Search code examples
apache-sparkspark-graphx

how to compute average degree of neighbors with GraphX


I want to compute the average degree of neighbors for each node in my graph. Say we have a graph like this:

 val users: RDD[(VertexId, String)] = 
         sc.parallelize(Array((3L, "rxin"), 
                              (7L, "jgonzal"),
                              (5L, "franklin"), 
                              (2L, "istoica")))
// Create an RDD for edges
val relationships: RDD[Edge[Int]] = sc.parallelize(
                    Array(Edge(3L, 7L, 12),
                          Edge(5L, 3L, 1),
                          Edge(2L, 5L, 3), 
                          Edge(5L, 7L, 5)))
// Build the initial Graph
val graph = Graph(users, relationships)

EDIT To have an idea of the outcome, take node 5 and its neighbors:

  • node 3 which has degree = 2
  • node 7 which has degree = 2
  • node 2 which has degree = 1

The output for this measure is simply the mean degree for the neighbors of node 5: (2+2+1)/3 = 1.666

Ideally, you want to remove links with node 5 in this computation, but that doesn't really matter to me now...

END EDIT

I am trying to apply aggregateMessages, but I don't know how to retrieve the degree of each node while I am into the aggregateMessages call:

val neideg = g.aggregateMessages[(Long, Double)](
    triplet => {
      val comparedAttrs = compareAttrs(triplet.dstAttr, triplet.srcAttr) // BUT HERE I SHOULD GIVE ALSO THE DEGREE
      triplet.sendToDst(1L, comparedAttrs)
      triplet.sendToSrc(1L, comparedAttrs)
    },
    { case ((cnt1, v1), (cnt2, v2)) => (cnt1 + cnt2, v1 + v2) })

val aveneideg = neideg.mapValues(kv => kv._2 / kv._1.toDouble).toDF("id", "aveneideg")

then I have a function that does the sum:

def compareAttrs(xs: (Int, String), ys: (Int, String)): Double = {
    xs._1.toDouble + ys._1.toDouble
}

how to pass to comparedAttrs also the value of degree for those nodes?
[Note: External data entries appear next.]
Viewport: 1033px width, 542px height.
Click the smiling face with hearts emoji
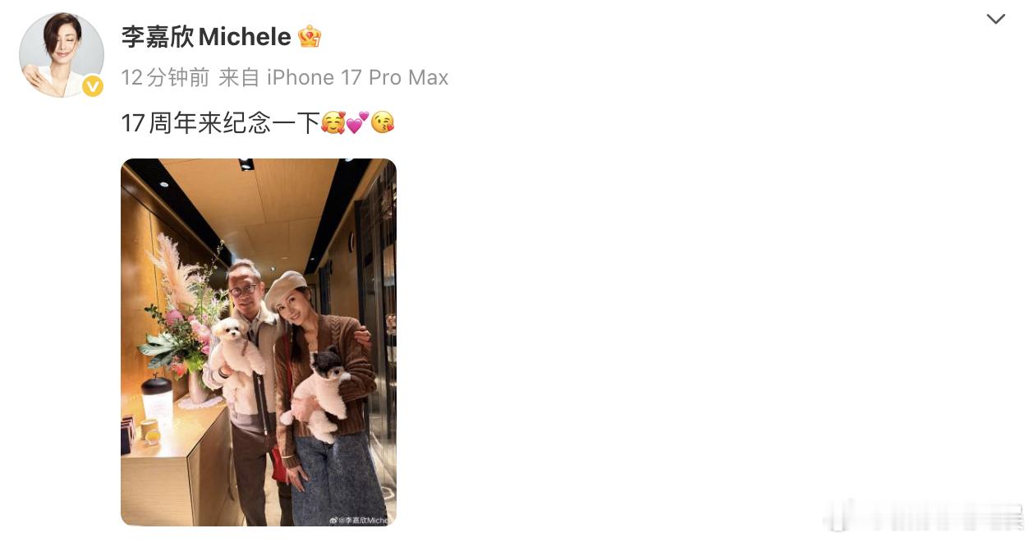(x=333, y=123)
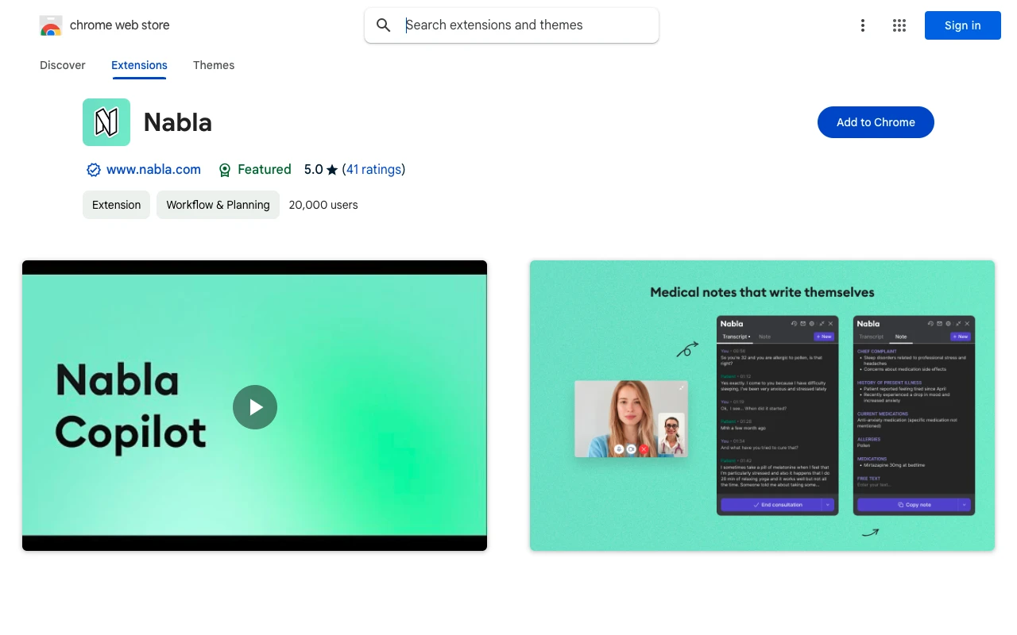Open the Medical notes screenshot thumbnail
The height and width of the screenshot is (635, 1017).
pos(762,406)
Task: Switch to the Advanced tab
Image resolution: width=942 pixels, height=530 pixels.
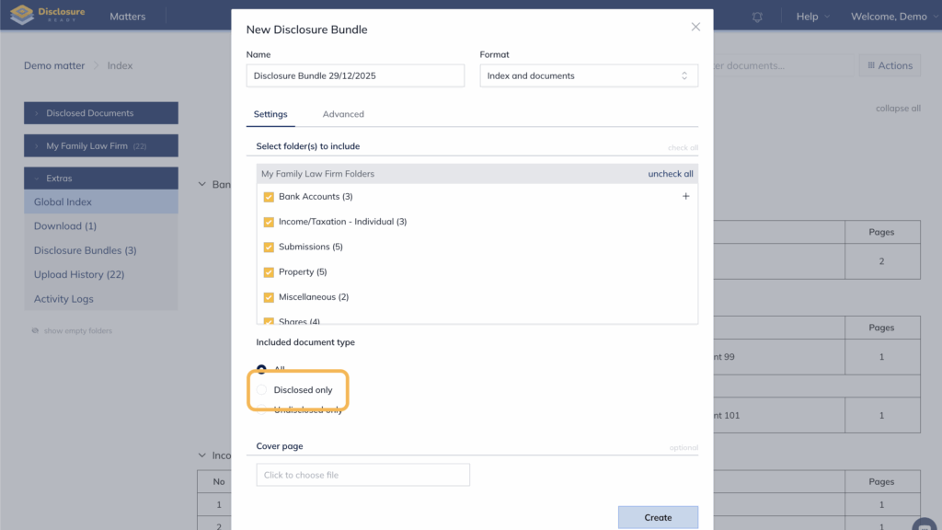Action: (x=343, y=114)
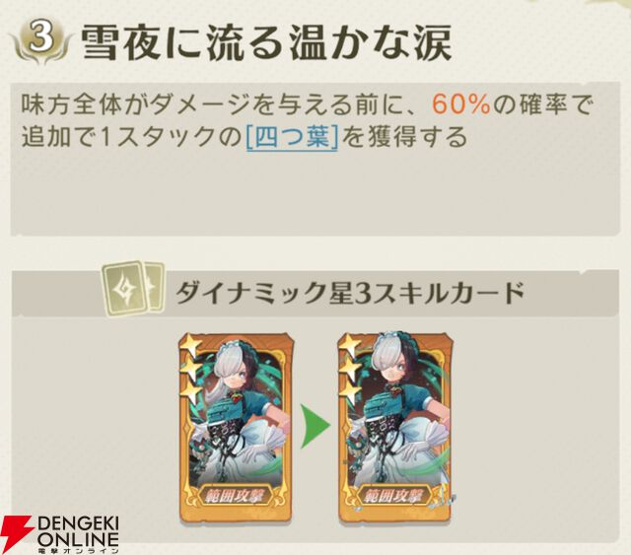Select the bottom star on left card
Image resolution: width=631 pixels, height=555 pixels.
tap(189, 391)
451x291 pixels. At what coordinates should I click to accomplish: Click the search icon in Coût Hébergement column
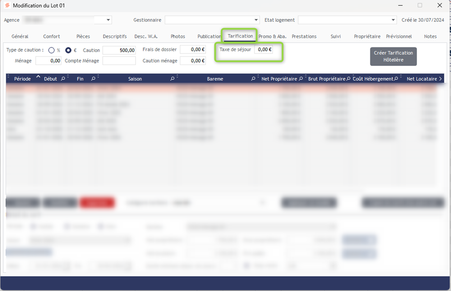click(x=397, y=79)
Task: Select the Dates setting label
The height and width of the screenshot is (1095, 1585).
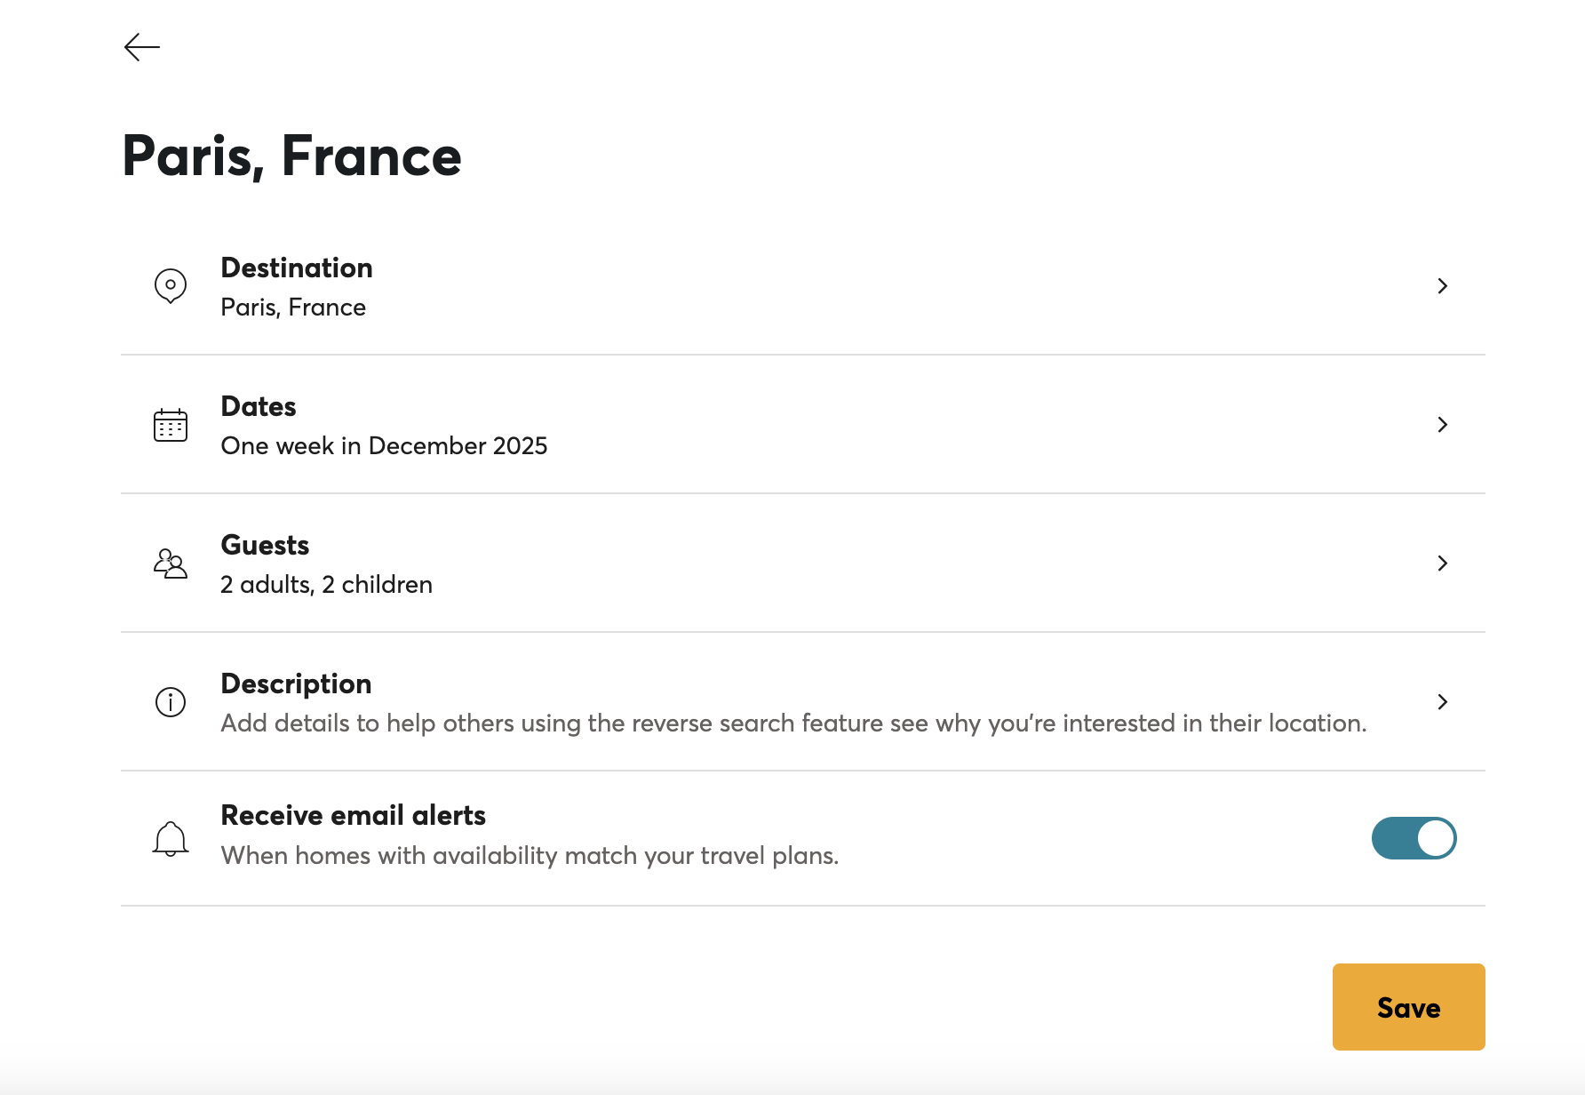Action: [x=259, y=406]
of course, more than happy to see a simpler and smarter solution for this task, compared to the one I am trying to craft...


Solution

  • I'm not clear if that's what you're after, but this is something you could go with:

    val degrees = graph.degrees
    // now we have a graph where attribute is a degree of a vertex
    val graphWithDegrees = graph.outerJoinVertices(degrees) { (_, _, optDegree) =>
        optDegree.getOrElse(1)    
    }
    
    // now each vertex sends its degree to its neighbours
    // we aggregate them in a set where each vertex gets all values
    // of its neighbours
    val neighboursDegreeAndCount = graphWithDegrees.aggregateMessages[List[Long]](
        sendMsg = triplet => {
            val srcDegree = triplet.srcAttr
            val dstDegree = triplet.dstAttr
            triplet.sendToDst(List(srcDegree))
            triplet.sendToSrc(List(dstDegree))
        },
        mergeMsg = (x, y) => x ++ y
    ).mapValues(degrees => degrees.sum / degrees.size.toDouble)
    
    // now if you want it in the original graph you can do
    // outerJoinVertices again, and now the attr of vertex 
    // in the graph is avg of its neighbours
    graph.outerJoinVertices(neighboursDegreeAndCount) { (_, _, optAvgDegree) =>
        optAvgDegree.getOrElse(1)
    }
    

    So for your example the output is: Array((5,1.6666666666666667), (2,3.0), (3,2.5), (7,2.5))